Task to carry out >>
For each line in the records that contains "computer", make a copy.

Supplied records >>
§ §
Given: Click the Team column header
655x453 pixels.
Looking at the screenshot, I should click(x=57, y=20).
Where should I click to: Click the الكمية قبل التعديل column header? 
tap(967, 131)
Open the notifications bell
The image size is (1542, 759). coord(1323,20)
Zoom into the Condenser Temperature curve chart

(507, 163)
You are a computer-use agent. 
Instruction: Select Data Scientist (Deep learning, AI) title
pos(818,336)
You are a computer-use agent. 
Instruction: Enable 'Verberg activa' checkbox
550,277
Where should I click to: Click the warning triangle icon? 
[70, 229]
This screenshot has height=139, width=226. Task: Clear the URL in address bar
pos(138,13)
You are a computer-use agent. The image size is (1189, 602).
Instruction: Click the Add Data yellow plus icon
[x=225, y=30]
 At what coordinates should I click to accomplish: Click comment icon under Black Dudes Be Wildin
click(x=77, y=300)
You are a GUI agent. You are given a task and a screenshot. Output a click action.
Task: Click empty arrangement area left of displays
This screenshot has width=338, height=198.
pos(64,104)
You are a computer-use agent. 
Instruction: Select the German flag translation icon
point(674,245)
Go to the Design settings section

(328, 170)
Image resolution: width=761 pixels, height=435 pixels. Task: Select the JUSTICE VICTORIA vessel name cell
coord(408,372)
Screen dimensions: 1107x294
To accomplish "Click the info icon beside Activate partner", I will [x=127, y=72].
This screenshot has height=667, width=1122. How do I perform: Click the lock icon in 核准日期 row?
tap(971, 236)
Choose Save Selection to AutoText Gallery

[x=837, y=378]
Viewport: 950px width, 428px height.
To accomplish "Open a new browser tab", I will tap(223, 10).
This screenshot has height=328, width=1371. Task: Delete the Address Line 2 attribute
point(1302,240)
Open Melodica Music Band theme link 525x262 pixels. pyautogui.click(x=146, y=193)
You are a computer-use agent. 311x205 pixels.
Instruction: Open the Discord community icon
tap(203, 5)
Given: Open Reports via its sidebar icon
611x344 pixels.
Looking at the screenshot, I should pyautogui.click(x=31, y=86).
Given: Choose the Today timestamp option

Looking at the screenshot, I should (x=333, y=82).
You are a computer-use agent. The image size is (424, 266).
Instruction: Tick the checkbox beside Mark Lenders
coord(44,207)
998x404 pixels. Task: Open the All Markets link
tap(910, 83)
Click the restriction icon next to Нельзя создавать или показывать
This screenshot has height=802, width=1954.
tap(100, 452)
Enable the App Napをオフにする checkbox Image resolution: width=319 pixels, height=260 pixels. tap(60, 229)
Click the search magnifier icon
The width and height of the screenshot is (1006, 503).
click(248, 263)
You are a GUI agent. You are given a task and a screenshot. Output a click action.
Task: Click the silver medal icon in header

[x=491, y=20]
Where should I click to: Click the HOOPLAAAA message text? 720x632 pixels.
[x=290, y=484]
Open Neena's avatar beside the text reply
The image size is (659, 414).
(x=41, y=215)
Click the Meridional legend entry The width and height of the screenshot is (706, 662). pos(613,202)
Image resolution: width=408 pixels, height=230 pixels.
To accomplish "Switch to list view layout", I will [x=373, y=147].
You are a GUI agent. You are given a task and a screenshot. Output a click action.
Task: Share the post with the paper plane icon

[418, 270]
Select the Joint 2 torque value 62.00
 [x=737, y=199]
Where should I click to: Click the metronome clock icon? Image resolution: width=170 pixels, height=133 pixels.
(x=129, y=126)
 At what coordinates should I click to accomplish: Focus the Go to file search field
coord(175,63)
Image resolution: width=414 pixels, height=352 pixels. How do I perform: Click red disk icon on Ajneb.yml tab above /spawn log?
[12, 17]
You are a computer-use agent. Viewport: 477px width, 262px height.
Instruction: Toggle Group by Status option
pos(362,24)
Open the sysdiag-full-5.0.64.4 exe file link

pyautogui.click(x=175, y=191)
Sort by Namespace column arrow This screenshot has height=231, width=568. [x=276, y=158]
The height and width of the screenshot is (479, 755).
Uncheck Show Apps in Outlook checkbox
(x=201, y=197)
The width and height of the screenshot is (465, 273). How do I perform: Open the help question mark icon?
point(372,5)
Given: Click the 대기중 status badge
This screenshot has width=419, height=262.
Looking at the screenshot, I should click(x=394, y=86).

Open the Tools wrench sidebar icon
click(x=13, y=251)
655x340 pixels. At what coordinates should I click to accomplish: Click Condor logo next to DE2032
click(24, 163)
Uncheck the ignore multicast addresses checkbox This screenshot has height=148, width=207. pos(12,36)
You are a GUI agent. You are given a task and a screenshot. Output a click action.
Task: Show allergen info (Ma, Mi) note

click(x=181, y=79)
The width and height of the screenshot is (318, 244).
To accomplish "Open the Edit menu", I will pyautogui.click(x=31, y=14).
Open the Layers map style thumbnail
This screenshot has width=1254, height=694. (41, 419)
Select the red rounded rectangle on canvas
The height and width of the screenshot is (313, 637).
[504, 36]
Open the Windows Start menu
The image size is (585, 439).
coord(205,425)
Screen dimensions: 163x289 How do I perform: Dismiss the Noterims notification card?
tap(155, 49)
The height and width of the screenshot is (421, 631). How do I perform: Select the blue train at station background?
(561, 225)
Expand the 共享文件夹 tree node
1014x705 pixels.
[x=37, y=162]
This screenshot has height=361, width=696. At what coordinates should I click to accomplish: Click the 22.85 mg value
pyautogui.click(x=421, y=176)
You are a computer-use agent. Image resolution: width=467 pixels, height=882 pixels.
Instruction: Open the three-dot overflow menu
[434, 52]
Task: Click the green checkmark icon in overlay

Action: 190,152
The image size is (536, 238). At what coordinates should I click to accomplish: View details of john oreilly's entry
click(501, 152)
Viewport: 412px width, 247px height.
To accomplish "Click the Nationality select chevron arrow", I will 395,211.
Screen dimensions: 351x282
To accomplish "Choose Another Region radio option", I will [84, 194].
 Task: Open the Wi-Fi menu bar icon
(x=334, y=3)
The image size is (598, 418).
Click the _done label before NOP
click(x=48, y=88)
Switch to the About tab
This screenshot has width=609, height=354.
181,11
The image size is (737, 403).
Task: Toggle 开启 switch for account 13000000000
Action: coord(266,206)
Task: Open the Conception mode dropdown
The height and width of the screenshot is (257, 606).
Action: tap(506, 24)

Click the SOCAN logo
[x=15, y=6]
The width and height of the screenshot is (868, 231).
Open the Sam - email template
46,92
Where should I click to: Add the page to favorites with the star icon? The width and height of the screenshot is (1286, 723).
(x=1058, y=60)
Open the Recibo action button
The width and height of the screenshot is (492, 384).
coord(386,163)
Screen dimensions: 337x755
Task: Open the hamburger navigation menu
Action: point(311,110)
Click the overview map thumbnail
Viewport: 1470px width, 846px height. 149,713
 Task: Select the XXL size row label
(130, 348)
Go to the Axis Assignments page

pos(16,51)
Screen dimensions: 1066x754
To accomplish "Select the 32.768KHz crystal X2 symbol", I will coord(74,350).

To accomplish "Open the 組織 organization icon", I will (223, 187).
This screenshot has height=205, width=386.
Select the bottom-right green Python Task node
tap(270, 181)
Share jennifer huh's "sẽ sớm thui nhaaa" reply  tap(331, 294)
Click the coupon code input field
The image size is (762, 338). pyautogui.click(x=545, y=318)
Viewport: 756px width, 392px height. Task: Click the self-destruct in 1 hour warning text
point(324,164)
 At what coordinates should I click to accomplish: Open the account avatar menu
§ §
Answer to the problem >>
You are a computer-use agent. 
You are a computer-use agent. 
You are a computer-use agent. The image size is (1189, 602).
You are a computer-use agent. 
You are a computer-use agent. 311x205 pixels.
You are a computer-use agent. The image size is (424, 266).
You are a computer-use agent. Viewport: 477px width, 262px height.
You are a computer-use agent. Image resolution: width=467 pixels, height=882 pixels.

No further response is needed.